Extracted records
[Start of Attachment]

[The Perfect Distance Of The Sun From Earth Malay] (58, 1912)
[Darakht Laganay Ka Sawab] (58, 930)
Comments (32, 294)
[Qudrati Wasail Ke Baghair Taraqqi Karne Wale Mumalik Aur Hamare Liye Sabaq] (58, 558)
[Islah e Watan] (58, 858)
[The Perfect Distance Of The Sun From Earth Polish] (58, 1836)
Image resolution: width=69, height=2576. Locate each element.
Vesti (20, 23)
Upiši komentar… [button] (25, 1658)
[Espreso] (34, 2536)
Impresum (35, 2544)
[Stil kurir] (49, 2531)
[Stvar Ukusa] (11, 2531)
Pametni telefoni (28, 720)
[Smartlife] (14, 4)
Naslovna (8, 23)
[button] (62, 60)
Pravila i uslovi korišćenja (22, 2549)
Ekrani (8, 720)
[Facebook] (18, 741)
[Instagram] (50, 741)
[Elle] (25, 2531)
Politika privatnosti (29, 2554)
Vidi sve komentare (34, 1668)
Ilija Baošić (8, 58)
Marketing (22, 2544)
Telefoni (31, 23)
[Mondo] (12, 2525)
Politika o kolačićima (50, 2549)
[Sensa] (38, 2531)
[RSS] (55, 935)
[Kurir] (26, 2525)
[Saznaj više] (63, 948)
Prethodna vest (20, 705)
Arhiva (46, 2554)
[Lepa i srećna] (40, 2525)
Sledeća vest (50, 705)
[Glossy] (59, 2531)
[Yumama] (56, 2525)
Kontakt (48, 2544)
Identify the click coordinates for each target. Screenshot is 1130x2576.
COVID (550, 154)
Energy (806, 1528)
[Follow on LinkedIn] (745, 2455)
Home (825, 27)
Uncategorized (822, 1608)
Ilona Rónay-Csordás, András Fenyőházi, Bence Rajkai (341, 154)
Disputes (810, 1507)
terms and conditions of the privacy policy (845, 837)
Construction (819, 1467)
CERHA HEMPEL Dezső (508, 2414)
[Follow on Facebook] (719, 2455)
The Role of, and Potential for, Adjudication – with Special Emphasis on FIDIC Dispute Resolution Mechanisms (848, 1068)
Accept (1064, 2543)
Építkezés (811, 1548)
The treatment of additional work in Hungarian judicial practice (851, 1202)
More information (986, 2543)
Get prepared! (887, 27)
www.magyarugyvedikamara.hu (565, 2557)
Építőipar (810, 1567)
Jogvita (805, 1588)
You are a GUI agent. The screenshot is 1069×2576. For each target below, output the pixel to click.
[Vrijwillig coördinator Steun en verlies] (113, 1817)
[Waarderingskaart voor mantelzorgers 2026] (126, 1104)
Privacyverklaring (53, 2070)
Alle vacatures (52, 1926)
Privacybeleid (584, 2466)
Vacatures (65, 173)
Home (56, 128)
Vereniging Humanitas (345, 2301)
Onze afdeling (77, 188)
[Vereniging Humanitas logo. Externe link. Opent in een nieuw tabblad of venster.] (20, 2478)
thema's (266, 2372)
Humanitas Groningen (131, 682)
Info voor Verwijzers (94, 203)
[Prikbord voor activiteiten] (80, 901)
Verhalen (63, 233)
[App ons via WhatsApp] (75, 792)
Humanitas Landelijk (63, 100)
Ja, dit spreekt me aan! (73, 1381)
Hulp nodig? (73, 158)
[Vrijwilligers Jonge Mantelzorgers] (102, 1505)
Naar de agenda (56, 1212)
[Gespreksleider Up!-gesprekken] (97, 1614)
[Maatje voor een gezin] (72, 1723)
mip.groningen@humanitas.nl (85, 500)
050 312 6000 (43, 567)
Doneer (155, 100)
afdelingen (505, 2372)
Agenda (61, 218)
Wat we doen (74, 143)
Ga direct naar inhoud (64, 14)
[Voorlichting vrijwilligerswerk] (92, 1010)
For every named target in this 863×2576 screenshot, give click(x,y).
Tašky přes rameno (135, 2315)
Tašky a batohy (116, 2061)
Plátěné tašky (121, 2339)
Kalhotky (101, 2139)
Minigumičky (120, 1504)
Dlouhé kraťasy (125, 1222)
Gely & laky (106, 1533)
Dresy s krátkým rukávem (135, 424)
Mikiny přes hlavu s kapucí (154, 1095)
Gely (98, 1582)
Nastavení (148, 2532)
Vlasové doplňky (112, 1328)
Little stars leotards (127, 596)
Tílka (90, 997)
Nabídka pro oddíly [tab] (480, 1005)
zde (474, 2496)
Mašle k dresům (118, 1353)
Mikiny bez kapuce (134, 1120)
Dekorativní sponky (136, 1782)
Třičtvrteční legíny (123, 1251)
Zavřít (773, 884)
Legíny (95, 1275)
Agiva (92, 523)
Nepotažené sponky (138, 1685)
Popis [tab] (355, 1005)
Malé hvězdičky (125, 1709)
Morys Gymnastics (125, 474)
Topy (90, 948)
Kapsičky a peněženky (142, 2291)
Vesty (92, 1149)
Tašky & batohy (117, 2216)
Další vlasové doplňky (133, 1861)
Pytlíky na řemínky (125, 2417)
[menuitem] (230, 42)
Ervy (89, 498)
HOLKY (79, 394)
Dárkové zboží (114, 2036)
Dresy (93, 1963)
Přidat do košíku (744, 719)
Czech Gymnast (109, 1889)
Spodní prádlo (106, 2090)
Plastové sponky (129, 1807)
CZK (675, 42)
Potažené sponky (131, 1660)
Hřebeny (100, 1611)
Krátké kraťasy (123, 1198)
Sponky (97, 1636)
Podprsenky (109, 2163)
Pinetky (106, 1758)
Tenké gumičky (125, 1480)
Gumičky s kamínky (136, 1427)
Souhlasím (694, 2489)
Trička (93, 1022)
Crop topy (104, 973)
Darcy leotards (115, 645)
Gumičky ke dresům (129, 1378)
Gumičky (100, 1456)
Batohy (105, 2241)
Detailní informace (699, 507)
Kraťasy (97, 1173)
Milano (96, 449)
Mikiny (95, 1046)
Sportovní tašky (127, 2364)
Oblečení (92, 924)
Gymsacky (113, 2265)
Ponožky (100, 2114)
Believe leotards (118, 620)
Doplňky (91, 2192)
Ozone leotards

[End of Attachment]

Exercise brief: How many lines in the entries hold the word "target"? Only the number is wanted.

Output for this task: 3